Gunnery Sergeant Joseph Felix faces a slew of charges related to Muslim recruit Raheem Siddiqui, who leapt to his own death in March of 2016 according to a news release by TECOM (otherwise known as Marine Corps Training and Education Command.)
Some of the many charges include drunk and disorderly conduct as well as obstruction of justice and maltreatment. While none of the charges directly link him to the death of the recruit, the charges of maltreatment stem from certain instances prior to his death, to include slapping him before he fell three stories from his barracks.

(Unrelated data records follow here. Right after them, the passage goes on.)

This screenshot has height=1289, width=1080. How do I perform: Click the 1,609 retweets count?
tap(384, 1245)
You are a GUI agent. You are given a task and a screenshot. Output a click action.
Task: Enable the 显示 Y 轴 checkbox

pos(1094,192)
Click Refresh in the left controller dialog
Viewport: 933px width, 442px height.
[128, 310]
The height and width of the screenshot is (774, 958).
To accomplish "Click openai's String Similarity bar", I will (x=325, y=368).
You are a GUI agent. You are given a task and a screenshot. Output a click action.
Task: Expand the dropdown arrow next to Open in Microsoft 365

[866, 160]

In September of last year, the Marine Corps released a statement detailing 20 Marines who had been identified to be culpable of misconduct, and were being looked at for possible military justice and administrative action. After Siddiqui’s death, Marine officials launched three separate command level investigations which resulted in a series of changes at the recruit depot as a result of their findings, many of which have been implemented since.

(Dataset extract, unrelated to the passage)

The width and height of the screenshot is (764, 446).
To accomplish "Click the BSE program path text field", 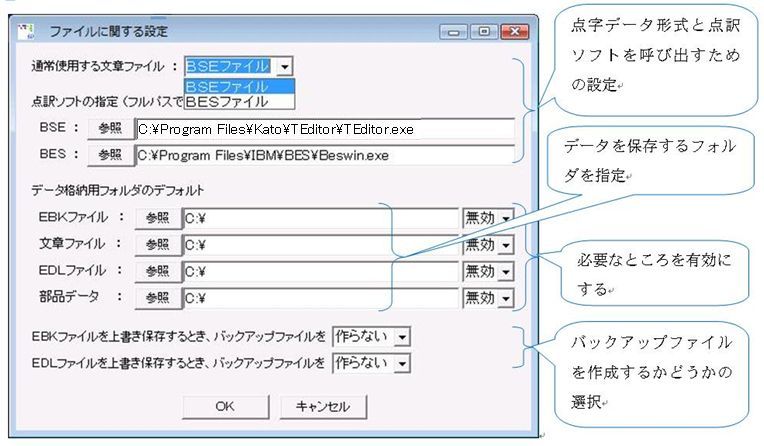I will click(324, 129).
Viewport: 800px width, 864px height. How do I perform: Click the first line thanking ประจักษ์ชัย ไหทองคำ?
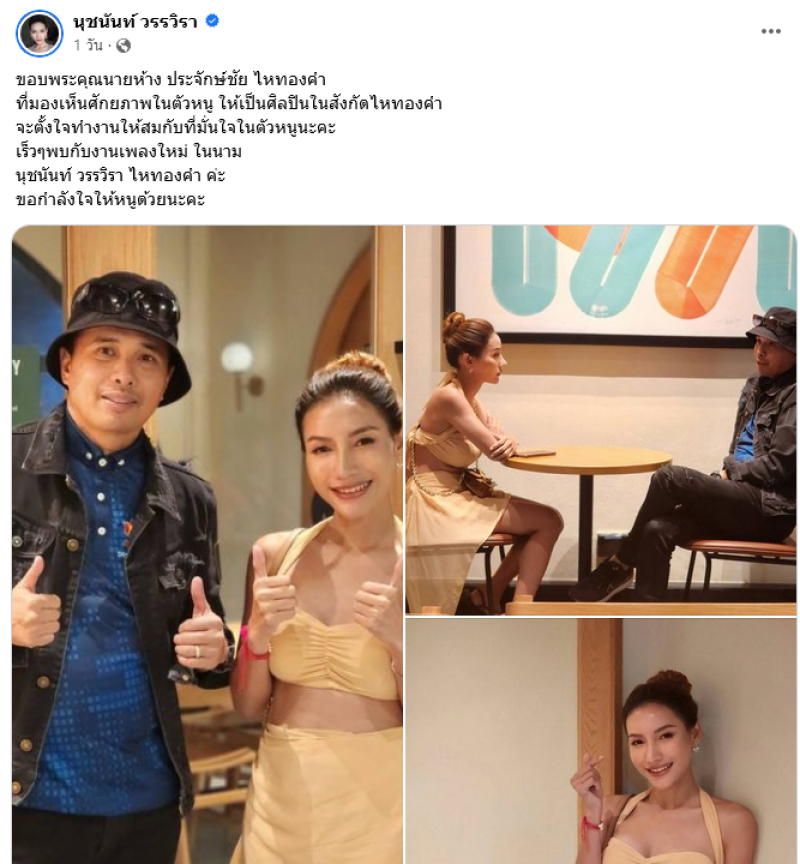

Siddiqui hailed from Taylor, Michigan, and was attached to 3rd Recruit Training Battalion’s Kilo company, one of four companies that make up the 3rd RTB. At 20 years old, he had left college during his freshman year and entered the Marine Corps’ delayed entry program, or DEP, excited to join what he considered America’s finest fighting force. Less than two weeks after his arrival to Parris Island, South Carolina, however, he would fall three stories from his barracks, in what the Corps would later rule as a suicide.

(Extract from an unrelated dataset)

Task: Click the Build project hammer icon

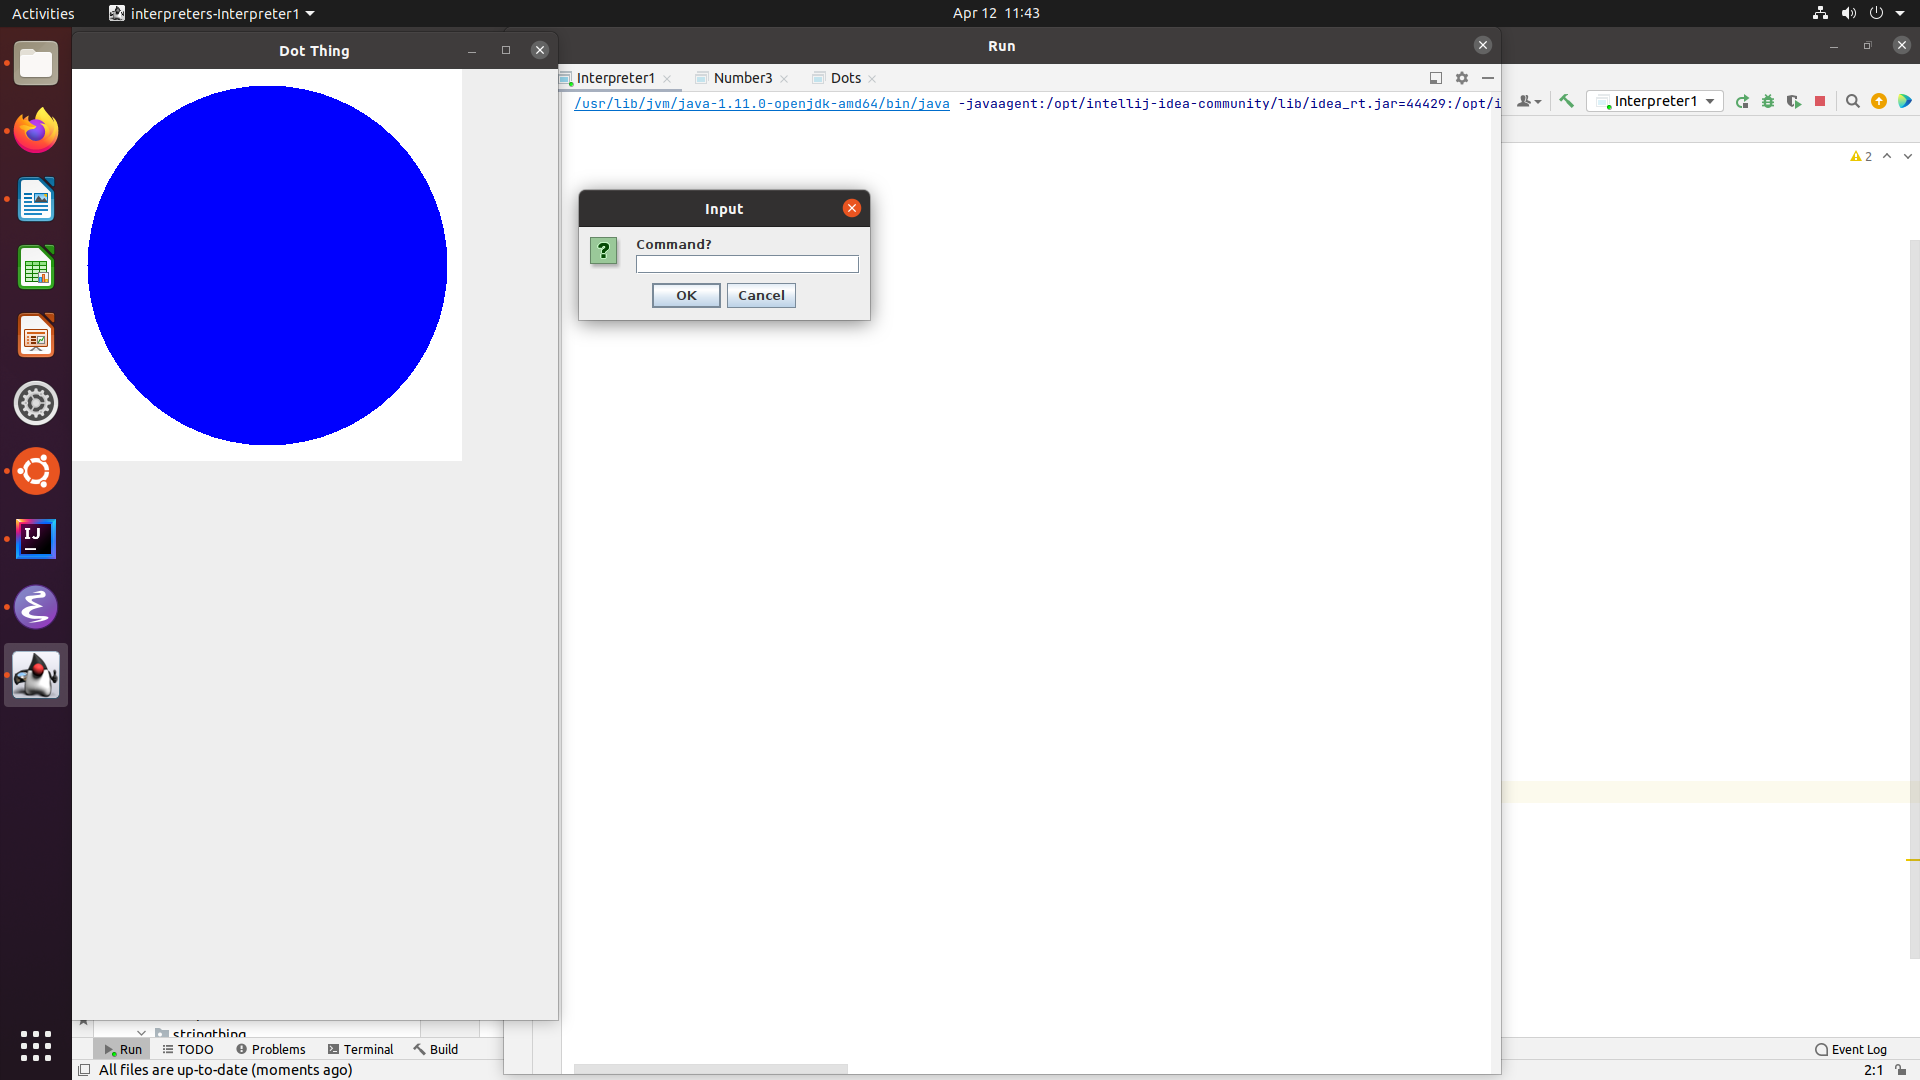Action: (x=1567, y=101)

“When America’s men and women commit to becoming Marines, we make a promise to them. We pledge to train them with firmness, fairness, dignity and compassion. Simply stated, the manner in which we make Marines is as important as the finished product. Recruit training is, and will remain, physically and mentally challenging so that we can produce disciplined, ethical, basically-trained Marines,” said Marine Commandant Robert Neller.